- REQUIRED WORK: Find every line in the records below that contains the word "icon", and copy each such line.
Top of DATA RECORDS
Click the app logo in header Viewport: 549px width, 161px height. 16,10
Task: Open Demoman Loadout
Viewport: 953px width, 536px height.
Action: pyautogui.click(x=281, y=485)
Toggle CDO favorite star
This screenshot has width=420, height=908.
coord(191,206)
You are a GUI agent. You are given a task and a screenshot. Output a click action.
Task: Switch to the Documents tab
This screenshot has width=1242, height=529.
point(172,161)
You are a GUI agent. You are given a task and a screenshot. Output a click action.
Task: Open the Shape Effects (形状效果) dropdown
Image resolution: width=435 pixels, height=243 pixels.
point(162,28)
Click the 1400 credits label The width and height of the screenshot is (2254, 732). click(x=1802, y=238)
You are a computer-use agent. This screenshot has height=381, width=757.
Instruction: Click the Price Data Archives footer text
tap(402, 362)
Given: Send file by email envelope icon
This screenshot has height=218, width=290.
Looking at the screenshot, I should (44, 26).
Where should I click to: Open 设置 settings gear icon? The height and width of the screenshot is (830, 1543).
Bottom of DATA RECORDS
- ANSWER TO THIS PROBLEM:
Given: Send file by email envelope icon
Where should I click to: Open 设置 settings gear icon? The height and width of the screenshot is (830, 1543).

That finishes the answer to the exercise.